Looks, how my postpartum stomach looks is not that important to me. I am so much more than my waist size or the number of stretch marks I sport. I don't have to be OK with the way my stomach looks, feels, bulges, or hangs over the waistband of my pre-pregnancy jeans. So, if you see me or another new mom and notice that her belly looks different, do us all a favor and keep it to yourself. It's seriously gross, and us postpartum moms couldn't care less.
Because It's Mine, Not Yours
I'm still me. It's still my body. I don't have to like the way my stomach looks and, honestly, mine is the only opinion that matters on this topic. It's not reassuring or helpful to hear your thoughts about it. It's actually pretty gross, because this is my body we're talking about. Not yours.
Because I Don't Exist For Your Gaze
Erin McKean wrote, "prettiness is not a rent you pay for occupying a space marked 'female.'" Say that one more time for the cheap seats in the back. I don't exist to look pretty for you or look hot in a bikini or appear in whatever way you've arbitrarily decided is attractive. My stomach wasn't hear for your viewing pleasure before I had babies, and it's certainly not here for your gaze now.
Because It Has Accomplished Some Awesome Things
My postpartum stomach bears the stretch marks of three pregnancies, a little deflated balloon of skin above my bikini line, two matching surgical incisions, and a darkened scar where my piercing used to be that still retains a bit of color from my last pregnancy. It tells the story of my life as a mom. It's so much more than how it looks.
Because I Didn't Ask You
Besides, who asked you? I mean, I sure as hell didn't. I am so tired of people thinking that I want their unsolicited opinion about anything. If I want to know your thoughts, I will ask. Period. Until then, though? Keep your opinions to yourself.

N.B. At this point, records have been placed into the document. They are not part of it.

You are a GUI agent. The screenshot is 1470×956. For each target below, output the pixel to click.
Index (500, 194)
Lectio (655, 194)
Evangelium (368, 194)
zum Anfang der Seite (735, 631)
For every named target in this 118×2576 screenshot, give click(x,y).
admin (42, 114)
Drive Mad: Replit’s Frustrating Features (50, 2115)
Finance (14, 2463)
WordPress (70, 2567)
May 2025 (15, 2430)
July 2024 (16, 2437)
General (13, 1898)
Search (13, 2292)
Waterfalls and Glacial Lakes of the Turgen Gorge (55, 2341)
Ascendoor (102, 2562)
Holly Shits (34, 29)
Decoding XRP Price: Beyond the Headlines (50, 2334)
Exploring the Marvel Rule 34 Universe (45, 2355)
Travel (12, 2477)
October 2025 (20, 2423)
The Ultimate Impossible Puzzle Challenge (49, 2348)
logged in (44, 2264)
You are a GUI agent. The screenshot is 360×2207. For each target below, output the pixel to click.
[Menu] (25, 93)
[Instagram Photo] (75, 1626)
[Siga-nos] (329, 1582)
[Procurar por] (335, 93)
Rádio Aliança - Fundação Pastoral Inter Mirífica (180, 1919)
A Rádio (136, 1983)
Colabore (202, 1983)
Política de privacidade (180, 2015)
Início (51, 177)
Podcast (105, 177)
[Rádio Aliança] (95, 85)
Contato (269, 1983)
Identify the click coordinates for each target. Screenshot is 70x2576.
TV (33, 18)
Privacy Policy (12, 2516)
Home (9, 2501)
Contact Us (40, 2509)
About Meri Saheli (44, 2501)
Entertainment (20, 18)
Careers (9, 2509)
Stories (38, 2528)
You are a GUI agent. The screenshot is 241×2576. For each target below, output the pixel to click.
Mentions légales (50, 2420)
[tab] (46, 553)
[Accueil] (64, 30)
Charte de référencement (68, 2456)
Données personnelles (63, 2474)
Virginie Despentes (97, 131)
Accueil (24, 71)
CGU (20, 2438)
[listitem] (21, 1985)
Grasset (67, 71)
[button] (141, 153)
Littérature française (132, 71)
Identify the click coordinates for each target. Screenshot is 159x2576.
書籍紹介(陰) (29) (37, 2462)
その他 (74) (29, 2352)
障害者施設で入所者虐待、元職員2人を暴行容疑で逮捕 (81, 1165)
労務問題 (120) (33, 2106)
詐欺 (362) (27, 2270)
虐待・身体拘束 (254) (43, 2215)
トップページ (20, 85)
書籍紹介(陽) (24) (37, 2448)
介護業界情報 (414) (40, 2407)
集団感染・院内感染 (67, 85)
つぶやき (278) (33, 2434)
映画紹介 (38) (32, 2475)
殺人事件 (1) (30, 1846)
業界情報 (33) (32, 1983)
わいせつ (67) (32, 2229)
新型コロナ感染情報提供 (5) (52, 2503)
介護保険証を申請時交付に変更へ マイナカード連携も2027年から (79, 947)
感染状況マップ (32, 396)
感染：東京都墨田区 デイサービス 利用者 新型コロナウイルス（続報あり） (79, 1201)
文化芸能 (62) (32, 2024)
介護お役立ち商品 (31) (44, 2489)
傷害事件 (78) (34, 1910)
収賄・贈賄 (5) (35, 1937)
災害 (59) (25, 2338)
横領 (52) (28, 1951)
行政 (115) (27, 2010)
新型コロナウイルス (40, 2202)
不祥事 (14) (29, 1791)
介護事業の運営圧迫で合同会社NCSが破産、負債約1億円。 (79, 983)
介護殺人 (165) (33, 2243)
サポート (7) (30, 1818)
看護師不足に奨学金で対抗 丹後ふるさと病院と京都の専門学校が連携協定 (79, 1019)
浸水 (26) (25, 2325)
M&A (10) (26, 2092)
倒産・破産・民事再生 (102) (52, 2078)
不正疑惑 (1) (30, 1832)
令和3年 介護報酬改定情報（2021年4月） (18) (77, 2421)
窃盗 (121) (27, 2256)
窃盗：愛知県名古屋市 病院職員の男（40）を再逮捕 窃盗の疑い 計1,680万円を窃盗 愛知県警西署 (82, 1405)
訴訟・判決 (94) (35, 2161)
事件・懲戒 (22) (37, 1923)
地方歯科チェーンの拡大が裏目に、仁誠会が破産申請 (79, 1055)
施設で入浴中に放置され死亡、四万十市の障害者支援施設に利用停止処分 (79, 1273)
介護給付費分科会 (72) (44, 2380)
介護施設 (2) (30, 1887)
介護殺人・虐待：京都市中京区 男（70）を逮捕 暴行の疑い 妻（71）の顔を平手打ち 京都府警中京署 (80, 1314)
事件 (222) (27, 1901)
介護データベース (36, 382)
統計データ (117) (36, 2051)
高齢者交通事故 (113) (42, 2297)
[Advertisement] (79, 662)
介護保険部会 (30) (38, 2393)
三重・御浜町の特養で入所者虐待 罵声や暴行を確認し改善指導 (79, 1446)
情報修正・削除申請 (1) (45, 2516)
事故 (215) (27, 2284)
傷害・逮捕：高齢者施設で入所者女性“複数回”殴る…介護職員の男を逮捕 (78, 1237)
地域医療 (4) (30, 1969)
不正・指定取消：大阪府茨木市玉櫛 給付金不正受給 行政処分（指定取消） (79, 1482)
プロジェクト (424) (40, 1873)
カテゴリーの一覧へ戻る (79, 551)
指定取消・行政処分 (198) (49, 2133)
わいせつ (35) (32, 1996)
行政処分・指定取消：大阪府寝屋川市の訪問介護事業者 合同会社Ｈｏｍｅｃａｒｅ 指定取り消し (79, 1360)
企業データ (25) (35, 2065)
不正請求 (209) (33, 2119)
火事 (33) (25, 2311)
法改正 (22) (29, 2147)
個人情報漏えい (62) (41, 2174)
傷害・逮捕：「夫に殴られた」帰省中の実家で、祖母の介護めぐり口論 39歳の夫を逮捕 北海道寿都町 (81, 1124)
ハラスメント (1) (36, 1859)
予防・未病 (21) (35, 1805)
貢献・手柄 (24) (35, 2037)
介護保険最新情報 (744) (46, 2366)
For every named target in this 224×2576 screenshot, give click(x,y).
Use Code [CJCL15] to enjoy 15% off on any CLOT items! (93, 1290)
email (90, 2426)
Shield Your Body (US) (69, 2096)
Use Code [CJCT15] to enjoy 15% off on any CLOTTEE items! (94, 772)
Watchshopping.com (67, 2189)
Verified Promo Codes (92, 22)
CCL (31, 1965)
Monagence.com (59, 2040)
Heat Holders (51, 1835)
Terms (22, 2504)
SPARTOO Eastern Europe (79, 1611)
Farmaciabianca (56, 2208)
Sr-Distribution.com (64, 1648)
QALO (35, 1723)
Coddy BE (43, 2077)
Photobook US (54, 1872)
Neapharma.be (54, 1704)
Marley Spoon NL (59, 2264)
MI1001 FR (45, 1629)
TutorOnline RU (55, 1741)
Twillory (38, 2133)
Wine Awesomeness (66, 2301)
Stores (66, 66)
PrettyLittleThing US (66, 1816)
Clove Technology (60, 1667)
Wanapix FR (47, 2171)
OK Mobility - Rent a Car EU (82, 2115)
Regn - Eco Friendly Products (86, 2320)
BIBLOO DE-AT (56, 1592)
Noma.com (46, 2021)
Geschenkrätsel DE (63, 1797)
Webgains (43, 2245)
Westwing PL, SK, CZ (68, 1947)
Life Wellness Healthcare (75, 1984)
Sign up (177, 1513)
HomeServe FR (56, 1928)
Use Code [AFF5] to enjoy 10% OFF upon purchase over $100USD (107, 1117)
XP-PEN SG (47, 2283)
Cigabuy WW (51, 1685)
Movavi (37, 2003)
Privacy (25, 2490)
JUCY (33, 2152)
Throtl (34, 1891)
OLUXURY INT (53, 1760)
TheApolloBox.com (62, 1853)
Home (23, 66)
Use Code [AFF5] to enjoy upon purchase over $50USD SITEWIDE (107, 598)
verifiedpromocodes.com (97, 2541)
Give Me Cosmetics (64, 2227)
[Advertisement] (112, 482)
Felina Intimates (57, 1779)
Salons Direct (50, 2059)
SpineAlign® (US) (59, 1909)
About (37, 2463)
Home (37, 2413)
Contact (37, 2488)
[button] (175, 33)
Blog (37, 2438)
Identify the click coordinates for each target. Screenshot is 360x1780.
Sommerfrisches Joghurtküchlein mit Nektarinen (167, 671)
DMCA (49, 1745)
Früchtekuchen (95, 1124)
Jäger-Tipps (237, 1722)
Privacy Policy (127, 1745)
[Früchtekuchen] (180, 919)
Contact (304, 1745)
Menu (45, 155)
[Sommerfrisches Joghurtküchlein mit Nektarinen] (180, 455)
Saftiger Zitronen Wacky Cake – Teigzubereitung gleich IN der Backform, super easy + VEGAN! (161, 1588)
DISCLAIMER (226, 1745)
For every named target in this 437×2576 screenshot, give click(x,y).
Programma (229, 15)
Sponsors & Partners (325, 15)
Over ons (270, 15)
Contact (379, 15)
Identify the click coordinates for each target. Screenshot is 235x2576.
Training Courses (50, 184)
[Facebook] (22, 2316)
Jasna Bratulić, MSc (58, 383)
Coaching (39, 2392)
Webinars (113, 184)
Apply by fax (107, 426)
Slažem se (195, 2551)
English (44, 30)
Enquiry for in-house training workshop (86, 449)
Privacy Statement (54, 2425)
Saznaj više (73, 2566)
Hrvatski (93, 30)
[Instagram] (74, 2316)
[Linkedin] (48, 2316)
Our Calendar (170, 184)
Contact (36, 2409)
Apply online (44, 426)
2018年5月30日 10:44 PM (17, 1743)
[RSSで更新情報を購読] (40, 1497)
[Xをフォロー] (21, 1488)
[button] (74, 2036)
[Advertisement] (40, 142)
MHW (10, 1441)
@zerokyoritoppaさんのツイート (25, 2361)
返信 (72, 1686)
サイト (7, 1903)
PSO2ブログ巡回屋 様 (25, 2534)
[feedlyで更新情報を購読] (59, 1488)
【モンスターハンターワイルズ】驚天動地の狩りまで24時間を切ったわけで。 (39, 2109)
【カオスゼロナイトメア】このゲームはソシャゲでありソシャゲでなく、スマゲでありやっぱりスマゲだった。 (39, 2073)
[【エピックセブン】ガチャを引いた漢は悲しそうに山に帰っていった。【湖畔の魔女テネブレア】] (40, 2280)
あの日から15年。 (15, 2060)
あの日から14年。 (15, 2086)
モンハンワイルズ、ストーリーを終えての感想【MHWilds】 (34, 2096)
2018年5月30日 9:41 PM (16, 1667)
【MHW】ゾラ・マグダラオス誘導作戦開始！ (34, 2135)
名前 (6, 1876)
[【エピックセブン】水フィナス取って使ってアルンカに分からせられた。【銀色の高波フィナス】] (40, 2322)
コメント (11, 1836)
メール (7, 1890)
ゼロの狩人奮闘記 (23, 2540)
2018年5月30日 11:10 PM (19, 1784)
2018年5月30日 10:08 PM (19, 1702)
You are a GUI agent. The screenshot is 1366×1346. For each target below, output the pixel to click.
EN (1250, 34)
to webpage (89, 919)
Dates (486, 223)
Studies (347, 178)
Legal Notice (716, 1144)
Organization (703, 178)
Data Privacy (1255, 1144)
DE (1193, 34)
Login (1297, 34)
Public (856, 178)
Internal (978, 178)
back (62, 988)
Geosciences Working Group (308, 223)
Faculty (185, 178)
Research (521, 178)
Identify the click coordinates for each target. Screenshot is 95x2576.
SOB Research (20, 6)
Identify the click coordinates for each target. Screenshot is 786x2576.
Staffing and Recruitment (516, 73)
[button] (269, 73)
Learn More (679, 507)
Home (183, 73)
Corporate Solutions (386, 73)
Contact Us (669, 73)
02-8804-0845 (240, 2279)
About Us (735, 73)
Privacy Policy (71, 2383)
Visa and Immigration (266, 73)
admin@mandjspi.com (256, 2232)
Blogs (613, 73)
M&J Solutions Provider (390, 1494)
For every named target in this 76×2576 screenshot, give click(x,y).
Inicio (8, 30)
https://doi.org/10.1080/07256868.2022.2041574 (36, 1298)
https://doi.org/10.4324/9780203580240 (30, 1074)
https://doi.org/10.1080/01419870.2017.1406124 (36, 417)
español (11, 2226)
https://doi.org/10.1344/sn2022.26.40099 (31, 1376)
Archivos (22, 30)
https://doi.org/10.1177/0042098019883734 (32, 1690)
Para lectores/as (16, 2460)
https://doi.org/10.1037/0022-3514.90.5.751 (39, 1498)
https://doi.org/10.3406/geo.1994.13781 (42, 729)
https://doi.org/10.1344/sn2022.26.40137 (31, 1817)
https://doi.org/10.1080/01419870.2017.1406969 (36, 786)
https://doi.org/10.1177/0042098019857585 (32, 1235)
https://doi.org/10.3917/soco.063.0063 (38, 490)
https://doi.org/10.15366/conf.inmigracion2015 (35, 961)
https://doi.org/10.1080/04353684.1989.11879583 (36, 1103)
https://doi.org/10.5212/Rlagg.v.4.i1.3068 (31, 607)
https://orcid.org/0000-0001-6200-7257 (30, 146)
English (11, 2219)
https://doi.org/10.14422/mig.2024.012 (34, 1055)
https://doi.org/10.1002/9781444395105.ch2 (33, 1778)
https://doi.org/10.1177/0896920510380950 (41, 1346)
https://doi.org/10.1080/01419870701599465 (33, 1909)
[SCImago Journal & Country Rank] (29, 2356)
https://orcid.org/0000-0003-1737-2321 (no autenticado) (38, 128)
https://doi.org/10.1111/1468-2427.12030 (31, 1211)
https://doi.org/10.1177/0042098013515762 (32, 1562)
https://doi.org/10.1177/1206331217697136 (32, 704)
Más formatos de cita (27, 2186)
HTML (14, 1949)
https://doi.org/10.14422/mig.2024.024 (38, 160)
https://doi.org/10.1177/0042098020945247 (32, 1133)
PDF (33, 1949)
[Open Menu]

I Don't Want To Hear About It
Why do people think that new moms want to hear comments about their bodies? Even if it's your approval, or a comment that's made with the best of intentions? Honestly, my still-healing-from-childbirth-body is pretty much the last thing I want to talk about right now. Unless, you know, you want to bring up infant mortality statistics or the thought of my cat dying. I guess those would be the only two topics of discussion I would consider worse than my post-baby body and, honestly, why in the hell would you want to talk about any of the aforementioned?!
Because I Am Making Peace With It
I am slowly making peace with my new stomach. It won't ever look the same as I did before having babies, though, and it has taken some time for me to get used to that idea. You making comments about it doesn't help that process at all. The last thing I need is your pseudo-approval of my postpartum body.
Because Commenting About Someone's Body Is Rude AF
Stop looking at my body. Stop. It's creepy and gross. And if you did look and have an opinion, it's still not OK to say something about it and keep that unnecessary opinion to your damn self.
Because It's Super Sexist
I have literally never heard someone talk to a man about how their stomach looks. Even if he has an amazing six-pack, people tend to keep those comments to themselves. As a society, though, we are obsessed with women's bodies and how they look, and feel pretty comfortable telling everyone and anyone what we think about another woman's figure.
I've heard that people still like my stomach, that I don't look like I've had kids, and that I "look great" for having a baby. Yuck. Does telling a guy that "you still like" his stomach after he's gained weight or had abdominal surgery sound strange to you? If yes, then why the heck would you say the same to a postpartum mom?
Because My Value As A Person Doesn't Come From My Stomach Size
If we want to achieve gender equality, we have to start treating people of all genders as equals. This means treating people like people and not bodies. It's totally inappropriate to reduce a person to their appearance. My waist size doesn't even make the list of important things to know about me. I am so much more than that.